Sin embargo, no todos sienten sus beneficios y muchos creen incluso que el sector es responsable del aumento de los precios y de la escasez de viviendas, según el último "Barómetro del Turismo", lanzado por la Fundación Francisco Manuel dos Santos(FFMS).

Según este estudio, que se basó en 1072 entrevistas realizadas a residentes en Portugal continental entre abril y julio de 2025, el 57,2% de los encuestados afirmó que el crecimiento del turismo tenía un impacto significativo o considerable en su zona de residencia, lo que se debe a la desigual distribución de la actividad turística por todo el país.

"El valor global no muy elevado de las percepciones de los residentes sobre la fuerza del impacto del crecimiento turístico a nivel local (media de 3,58 en una escala de 1 a 5) se explica más por la disparidad de opiniones que por el consenso sobre la moderación de estos impactos. Esta disparidad está relacionada con la concentración espacial del turismo.

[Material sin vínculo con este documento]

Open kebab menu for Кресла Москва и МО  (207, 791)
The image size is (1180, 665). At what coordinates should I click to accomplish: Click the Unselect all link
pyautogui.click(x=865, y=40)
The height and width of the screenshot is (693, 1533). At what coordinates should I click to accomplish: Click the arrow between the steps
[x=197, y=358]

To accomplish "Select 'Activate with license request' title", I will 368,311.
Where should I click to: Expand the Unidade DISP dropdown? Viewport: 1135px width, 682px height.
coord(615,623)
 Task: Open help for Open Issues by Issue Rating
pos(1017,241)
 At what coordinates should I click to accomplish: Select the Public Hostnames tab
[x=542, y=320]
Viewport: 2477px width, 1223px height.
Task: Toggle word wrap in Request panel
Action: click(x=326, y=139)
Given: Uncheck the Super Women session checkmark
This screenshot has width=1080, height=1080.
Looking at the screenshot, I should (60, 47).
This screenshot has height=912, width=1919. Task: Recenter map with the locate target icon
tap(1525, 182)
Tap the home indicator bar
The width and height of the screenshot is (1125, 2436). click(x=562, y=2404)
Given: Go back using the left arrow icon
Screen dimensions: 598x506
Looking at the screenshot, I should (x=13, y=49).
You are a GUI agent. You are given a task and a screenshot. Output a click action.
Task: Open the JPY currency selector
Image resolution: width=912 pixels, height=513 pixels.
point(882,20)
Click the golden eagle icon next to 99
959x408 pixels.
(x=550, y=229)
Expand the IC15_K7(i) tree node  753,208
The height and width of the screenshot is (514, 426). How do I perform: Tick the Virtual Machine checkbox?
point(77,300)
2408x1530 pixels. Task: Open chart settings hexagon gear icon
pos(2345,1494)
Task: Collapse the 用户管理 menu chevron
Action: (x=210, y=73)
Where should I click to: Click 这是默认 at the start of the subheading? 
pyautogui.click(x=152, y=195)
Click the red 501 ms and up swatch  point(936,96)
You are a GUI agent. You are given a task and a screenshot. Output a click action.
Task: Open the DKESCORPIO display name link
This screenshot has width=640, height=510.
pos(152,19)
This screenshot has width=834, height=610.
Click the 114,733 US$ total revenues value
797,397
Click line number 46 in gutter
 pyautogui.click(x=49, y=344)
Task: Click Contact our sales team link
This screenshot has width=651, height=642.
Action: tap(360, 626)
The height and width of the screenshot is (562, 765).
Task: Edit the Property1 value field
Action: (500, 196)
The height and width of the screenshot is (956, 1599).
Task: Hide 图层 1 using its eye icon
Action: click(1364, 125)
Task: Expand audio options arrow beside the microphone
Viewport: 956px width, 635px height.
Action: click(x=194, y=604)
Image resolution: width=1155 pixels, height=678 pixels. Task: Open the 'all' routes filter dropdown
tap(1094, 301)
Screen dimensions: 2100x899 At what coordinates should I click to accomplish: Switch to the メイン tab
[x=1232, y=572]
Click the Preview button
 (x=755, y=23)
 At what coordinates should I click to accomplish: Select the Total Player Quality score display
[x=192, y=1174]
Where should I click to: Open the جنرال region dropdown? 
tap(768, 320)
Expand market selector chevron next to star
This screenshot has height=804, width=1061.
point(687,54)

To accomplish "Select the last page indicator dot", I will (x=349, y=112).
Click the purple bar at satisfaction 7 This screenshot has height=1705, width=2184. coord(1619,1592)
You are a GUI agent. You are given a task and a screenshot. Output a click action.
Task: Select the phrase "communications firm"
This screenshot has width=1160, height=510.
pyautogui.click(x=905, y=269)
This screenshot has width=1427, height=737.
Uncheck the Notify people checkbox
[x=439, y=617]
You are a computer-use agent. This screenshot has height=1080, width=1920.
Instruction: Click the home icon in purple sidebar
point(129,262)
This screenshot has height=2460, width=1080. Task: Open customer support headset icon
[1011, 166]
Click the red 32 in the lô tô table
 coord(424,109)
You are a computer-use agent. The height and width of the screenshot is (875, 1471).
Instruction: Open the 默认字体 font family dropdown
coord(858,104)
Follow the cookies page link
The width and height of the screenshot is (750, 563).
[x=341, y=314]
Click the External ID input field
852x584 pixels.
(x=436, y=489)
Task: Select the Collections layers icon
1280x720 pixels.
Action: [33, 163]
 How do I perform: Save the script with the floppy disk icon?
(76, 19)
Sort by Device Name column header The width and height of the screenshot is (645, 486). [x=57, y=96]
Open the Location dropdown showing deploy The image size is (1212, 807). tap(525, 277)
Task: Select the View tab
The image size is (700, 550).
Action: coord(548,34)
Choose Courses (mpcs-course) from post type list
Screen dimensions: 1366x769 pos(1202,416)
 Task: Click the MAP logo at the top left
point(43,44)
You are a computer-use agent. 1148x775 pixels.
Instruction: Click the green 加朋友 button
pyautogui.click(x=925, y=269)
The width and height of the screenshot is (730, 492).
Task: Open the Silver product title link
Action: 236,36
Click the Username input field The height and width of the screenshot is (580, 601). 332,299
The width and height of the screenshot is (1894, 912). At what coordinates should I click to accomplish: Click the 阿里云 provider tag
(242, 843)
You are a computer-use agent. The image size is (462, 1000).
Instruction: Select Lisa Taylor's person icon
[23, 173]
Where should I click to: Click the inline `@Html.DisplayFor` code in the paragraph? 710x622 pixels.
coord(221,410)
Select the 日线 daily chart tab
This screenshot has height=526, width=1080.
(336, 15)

En muchos municipios del Portugal continental, el turismo sigue siendo incipiente, por lo que, comprensiblemente, los fuertes impactos locales no serán perceptibles en estos territorios", reza el Barómetro del Turismo de la FFMS y recoge Publituris.

El aumento de los precios, especialmente de la vivienda, es uno de los principales impactos del crecimiento turístico identificados por los portugueses, alcanzando una media de 7,4 en una escala de 0 a 10, a lo que se suma una disminución de las casas disponibles para los residentes.

El estudio muestra una percepción generalizada de que los impactos del turismo son más negativos que positivos, ya que hay un mayor acuerdo con la idea de que el turismo ha aumentado el coste de la vida y de la vivienda de lo que ha contribuido a la renta familiar.

A pesar de ello, los portugueses también reconocen impactos positivos, como la creación de nuevas oportunidades de empleo en actividades relacionadas con el turismo (media de 6,15), el aumento de la inversión en empresas nuevas y existentes (media de 6,12) y una mayor diversidad de la oferta de servicios (media de 6,10).

Sin embargo, el estudio de la FFMS afirma que "existe una percepción moderadamente negativa entre los encuestados sobre los efectos del turismo en cuanto a la habitabilidad de los lugares y la experiencia de la vida cotidiana", ya que son más los que están de acuerdo en que el crecimiento del turismo ha aumentado la falta de aparcamiento (media de 6,18), la basura (media de 6,02), las colas en restaurantes, supermercados y hospitales (media de 5,95), la congestión en el transporte y en las calles (media de 5,83) y el ruido (media de 5,72) que los que están en desacuerdo con estas afirmaciones.

En cuanto a las percepciones relativas a los impactos culturales, como la protección y valorización del patrimonio construido, el cosmopolitismo o, por el contrario, la pérdida de autenticidad de los lugares y las costumbres locales, parecen ser "más ambiguas o menos consensuadas", indicando el estudio que "los impactos culturales del turismo se perciben con menor intensidad (positiva o negativa), posiblemente porque son más abstractos o variables según el contexto".

Los portugueses también quieren que el Gobierno dé prioridad al bienestar de los residentes, aunque ello implique una reducción de los ingresos por turismo, y cerca del 80% de los encuestados aboga incluso por una reducción de los alquileres de corta duración (AL) para hacer frente a la crisis inmobiliaria.

Además de los límites a los AL, muchos encuestados, especialmente los que viven en zonas con mayor exposición al turismo, abogan por limitar los visitantes en zonas masificadas, mientras que la mayoría desea una mayor diversificación de la economía para reducir la dependencia del turismo, con sólo un 10,4% en desacuerdo con esta idea.

El Barómetro del Turismo indica que los portugueses prefieren un "crecimiento moderado y controlado" de esta actividad, oponiéndose incluso a una "expansión acelerada", que probablemente "agravaría las presiones ya identificadas."